Auch andere Studien im Bereich des Hörens und speziell des Musikhörens haben in den letzten Jahren bemerkenswerte Erkenntnisse geliefert. So ergab eine internationale Studie des Max-Planck-Instituts für empirische Ästhetik in Frankfurt am Main, dass Musik die Resilienz in Krisenzeiten stärkt – hier am Beispiel des Corona-Lockdowns. Die Direktorin des Forschungsinstituts, Melanie Wald-Fuhrmann, hebt hervor, dass «Musikhören und Musikmachen dabei unterschiedliche Bewältigungspotenziale » bieten. Diese Verarbeitungsmöglichkeiten umfassen drei grössere Bereiche: Musikhören «zur Regulierung von Depressionen, Angst und Stress», Musikhören und aktives Musizieren «als Ersatz für soziale Interaktionen » und «für ein Gefühl der Zugehörigkeit und Gemeinschaft » sowie Musizieren «als Mittel zur Selbstreflexion».
Professionelle Ohren
Diese Wirkung von Musik erleben auch Dorothe Veraguth und David Bächinger gerne im Konzertsaal.
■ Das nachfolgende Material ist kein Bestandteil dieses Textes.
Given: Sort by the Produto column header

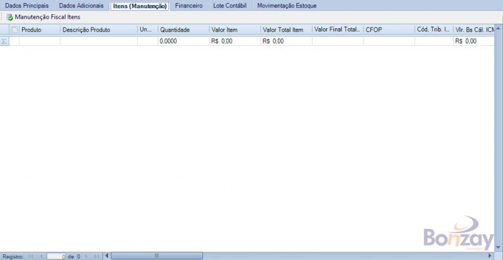Looking at the screenshot, I should pos(39,30).
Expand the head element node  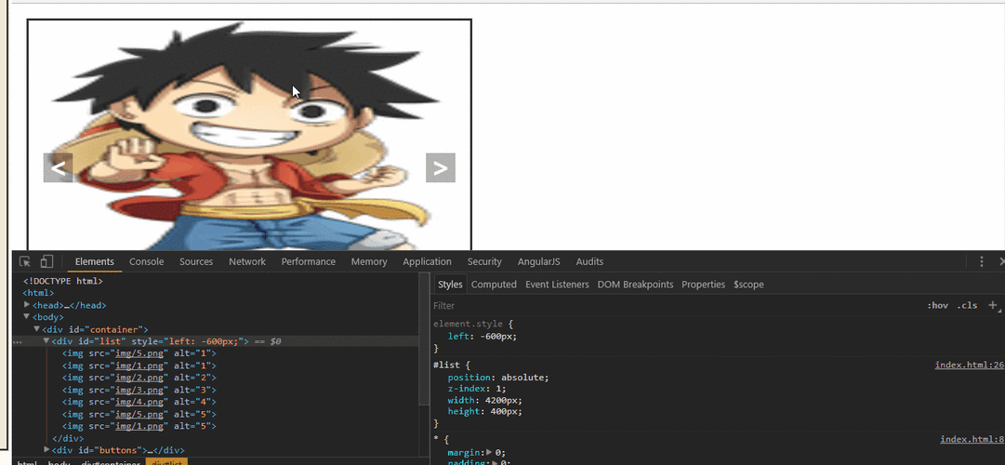[27, 305]
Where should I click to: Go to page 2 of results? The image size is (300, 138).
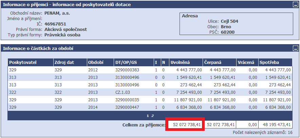[x=153, y=116]
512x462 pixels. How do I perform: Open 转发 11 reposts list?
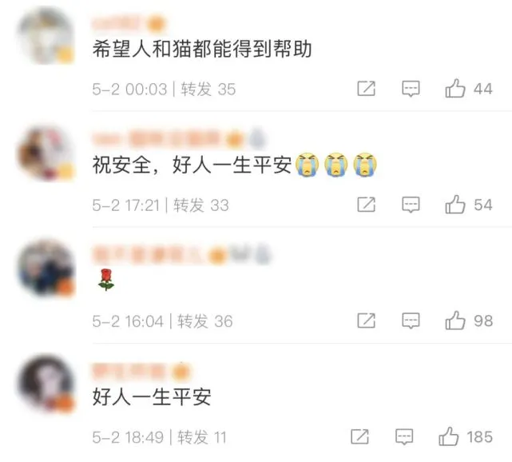click(x=202, y=437)
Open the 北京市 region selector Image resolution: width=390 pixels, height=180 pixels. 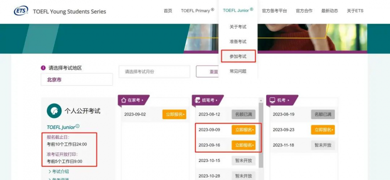click(77, 79)

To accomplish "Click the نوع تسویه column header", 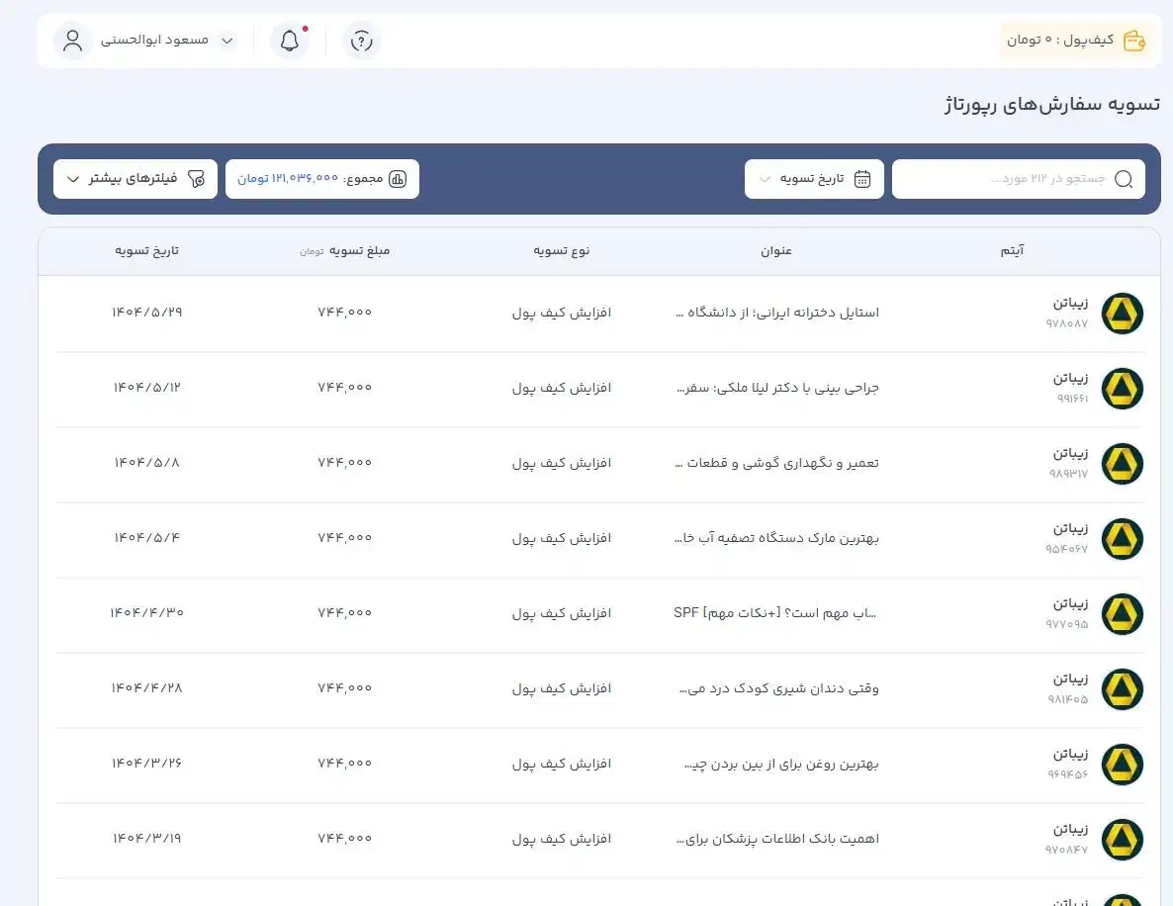I will coord(562,251).
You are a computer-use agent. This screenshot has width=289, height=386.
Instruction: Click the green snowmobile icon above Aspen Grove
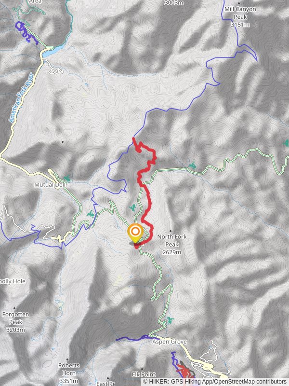click(171, 320)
Beide haben eine besondere Verbindung zu klassischer Musik – sie spielte während des Studiums selbst Fagott, er setzt sich bis heute gerne ans Klavier. «Ich glaube, wenn man live in einem Konzert sitzt, ist man einfach wirklich vollumfänglich dabei: mit den Ohren, mit dem Augensinn, und man spürt auch die Stimmungen im Orchester wie im Publikum. Das heisst, alle Sinne sind mit dabei», so Veraguth. «Das sind die Momente, in denen wir selbst auch einfach entspannt oder gespannt lauschen und nicht an die komplexen Abläufe im Innenohr denken», ergänzt Bächinger mit einem Schmunzeln. «Nur manchmal zucke ich bei einigen Fortissimo-Stellen schon zusammen.»
Denn auch der Schutz von «Profi-Ohren» ist für Dorothe Veraguth und David Bächinger ein grosses Anliegen. Sie wollen einerseits den Begriff der «Professional Ear User» («PEU») in ihrem Fachbereich etablieren, gewissermassen als Pendant zu den «Professional Voice Usern», für die es bereits Konzepte in Sachen Prävention, Diagnostik und Therapie gibt. Andererseits arbeiten sie daran, ihr Konzept einer ganzheitlichen Ohrgesundheit in der Praxis zu verankern. So gibt es seit ungefähr zwei Jahren eine spezialisierte ohrenärztliche Anlaufstelle für «PEU» und – in Kooperation mit der Zürcher Hochschule der Künste – regelmässige Seminare, in denen bereits jungen Musiker*innen und Musikpädagog*innen, Komponist*innen oder Tonmeister*innen elementares Wissen rund um das Ohr vermittelt wird. Zum Kreis der «PEU» zählt Bächinger aber auch Berufsgruppen ohne Bezug zu Musik, wie Logopäd*innen, Ornitholog*innen oder Sonar-Techniker*innen – zusammengefasst all jene Menschen, die über eine «erlernte, überdurchschnittliche auditive Wahrnehmungsfähigkeit» verfügen. Für sie sind gesunde Ohren nicht nur wichtig, sondern eine Berufsgrundlage – möglichst mit allen Tausenden von «Tasten» im Innenohr.